Last weekend at the breakfast table with my family, a conversation about royal babies led to the question of what would happen to all the royal property if the monarchy was abolished. We were talking about palaces and estates in England, initially, but we could ask the same question about most of the territory of Canada: Crown Land. It just shows, for me, how imaginary it is to claim all land as belonging to the Crown. Thanks for bringing up this point of Chamberlin’s, that underlying title in Canada should belong to Aboriginal peoples. Such a simple, clear, logical change!
I find it really interesting that Chamberlin is a professor of English and Comparative Literature who has been involved in so many land claim disputes. His career itself demonstrates a powerful connection between storytelling and legal issues. Other than the fact that he served as the Senior Research Associate with the Royal Commission on Aboriginal Peoples, I’ll have to look deeper to find out what it actually means that he “has worked extensively on native land claims around the world” (Penguin Random House Canada).
Thanks!
Kaitie
J. Edward Chamberlin. Penguin Random House Canada, n.d. Web. 24 May 2015. .
Hi Kaitie,
Thank you for thoughts. I found Chamberlin’s insights on law quite close to my heart. I’ve often felt that there is a touch of the magical to it, where people are set free or land transferred through the correct string of Legalese. In light of that, it’s quite unfortunate that the state has discounted the ceremonies of other cultures as “non-binding.”
🙂
Hi Matthias,
Your connection between different concepts of ownership – specifically the interpretation of belonging as serfdom is really astute. In my anthro class, I read a chapter last week discussing how the court process has required testimony of private and/or restricted knowledge to be made public, in order to prove land claims. In effect, our oral system still overrides the protocols and hereditary rights of Indigenous peoples, even in the effort to work for the positive resolution of land claims. Can’t end this one on much of a positive note, but certainly legal philosophy highlights so much about differing knowledge systems. For more on law, Bruce Miller’s work might be of interest – he studies the role of indigenous oral history as legal evidence, though he is not as flowery a writer as Chamberlin (for better or worse?).
Hi Heidi,
I didn’t know about that. Sounds like what I’ve heard elsewhere regarding land claims though. Thanks for the reference, I’ll have to investigate this Bruce Miller. 🙂
I quite enjoyed reading your blog entry! I was also really intrigued by Chamberlin’s suggestion of changing the underlying title, because it seems like such a natural and obvious step to take that I felt somewhat surprised that I hadn’t come across the idea before now.

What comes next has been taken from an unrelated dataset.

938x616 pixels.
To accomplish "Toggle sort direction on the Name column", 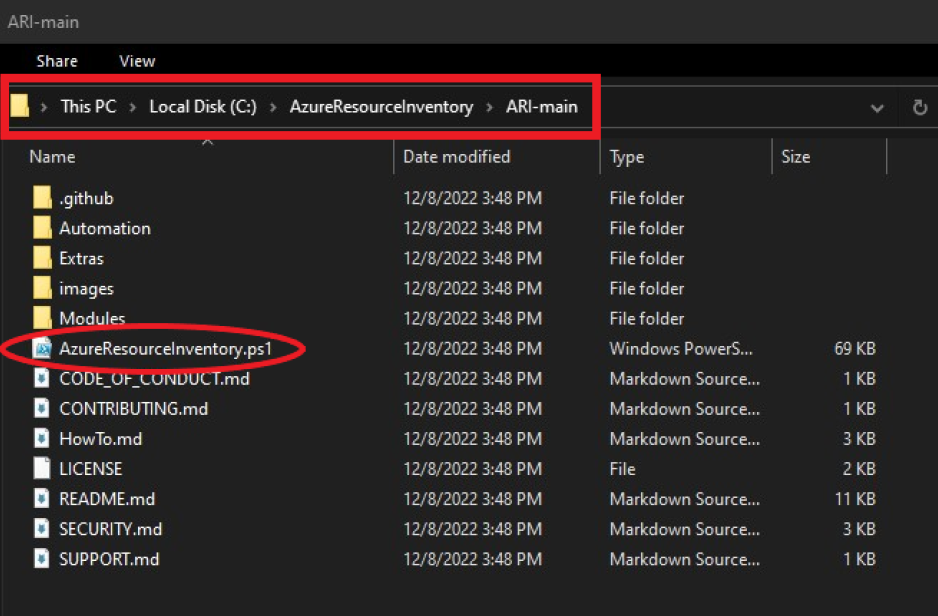I will pos(52,157).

I’d always thought of the Crown/Queen aspect of Canadian culture as being fairly meaningless, something that would’ve been removed by now if it weren’t for the fact that no one wanted to bother with going through the technicalities of doing so.

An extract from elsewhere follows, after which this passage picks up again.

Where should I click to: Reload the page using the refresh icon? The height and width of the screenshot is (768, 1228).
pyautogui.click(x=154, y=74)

At the same time, it seems like giving Indigenous communities the underlying title would have a very significant effect on the way people see the land, in particular when it comes to our responsibility to take care of it and issues like when (or if) corporations are permitted to extract natural resources. I feel like this framing would affect my own perspective, even as someone who already knew about these issues. So this realization makes me suspect that perhaps the Crown’s role was never as meaningless as I believed – it was just that it had come to seem so natural that the effects were invisible.
I also liked your idea about giving the underlying title to the land itself, given that, as you noted, many Indigenous cultures see themselves as belonging to the land rather than the other way around.
Thanks Cecily! It was instructive for me too, to learn that these symbols that seem so remote can have a lot of significance.